In this story, there obviously was a bug in the code. And the broken algorithm shouldn't have passed review. But even so, the safety critical aspect of the complete system wasn't compromised, and that part worked as specified -- I suspect the system behaviour under error conditions was mandated, and I dread to think what might have happened if the developers (the company, not individuals) were allowed to actually assume errors wouldn't happen and let the system continue unchecked.


So what does your code do when you did not handle the this should never happen exception? Exit and print out a stacktrace to stdout?


To be fair, the article suggests early on that sometimes these plans are being processed for flights already in the air (although at least 4 hours away from the UK).

If you can stop the specific problematic plane taking off then keeping the system running is fine, but once you have a flight in the air it's a different game.

It's not totally unreasonable to say "we have an aircraft en route to enter UK airspace and we don't know when or where - stop planning more flights until we know where that plane is".

If you really can't handle the flight plan, I imagine a reasonable solution would be to somehow force the incoming plane to redirect and land before reaching the UK, until you can work out where it's actually going, but that's definitely something that needs to wait for manual intervention anyway.

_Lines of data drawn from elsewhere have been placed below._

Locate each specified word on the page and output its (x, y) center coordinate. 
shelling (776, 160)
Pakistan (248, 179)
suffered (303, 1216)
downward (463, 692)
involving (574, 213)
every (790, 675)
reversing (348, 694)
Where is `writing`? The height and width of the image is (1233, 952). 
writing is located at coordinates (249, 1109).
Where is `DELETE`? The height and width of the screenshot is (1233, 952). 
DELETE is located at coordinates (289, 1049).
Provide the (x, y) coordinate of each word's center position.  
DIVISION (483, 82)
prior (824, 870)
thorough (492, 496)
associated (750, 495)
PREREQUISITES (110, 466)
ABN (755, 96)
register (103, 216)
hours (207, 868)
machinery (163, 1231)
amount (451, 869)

> "we have an aircraft en route to enter UK airspace and we don't know when or where - stop planning more flights until we know where that plane is".

Flight plans don't tell where the plane is. Where is this assumption coming from?


Presumably you need to know where upcoming flights are going to be in the future (based on the plan), before they hit radar etc.


For the most part (although there are important exceptions), IFR flights are always in radar contact with a controller. The flight plan is tool allows ATC and the plane to agree a route so that they don't have to be constantly communicating. ATC 'clears' a plane to continue on the route to a given limit, and expects the plane to continue on the plan until that limit unless they give any future instructions.

In this regard UK ATC can choose to do anything they like with a plane when it comes under their control - if they don't consider the flight plan to be valid or safe they can just instruct the plane to hold/divert/land etc.

I'm not sure the NATS system that failed has the ability to reject a given flight plan back upstream.


Mostly yes; however, there are large parts of the Atlantic and Pacific where that isn't true (radar contact). I know the Atlantic routes are frequently full of plans that left the US and Canada heading to the UK.

I have no idea what percent of the volume into the UK comes from outside radar control; if they asked a flight to divert, that may open multiple other cans of worms.


> If they asked a flight to divert, that may open multiple other cans of worms.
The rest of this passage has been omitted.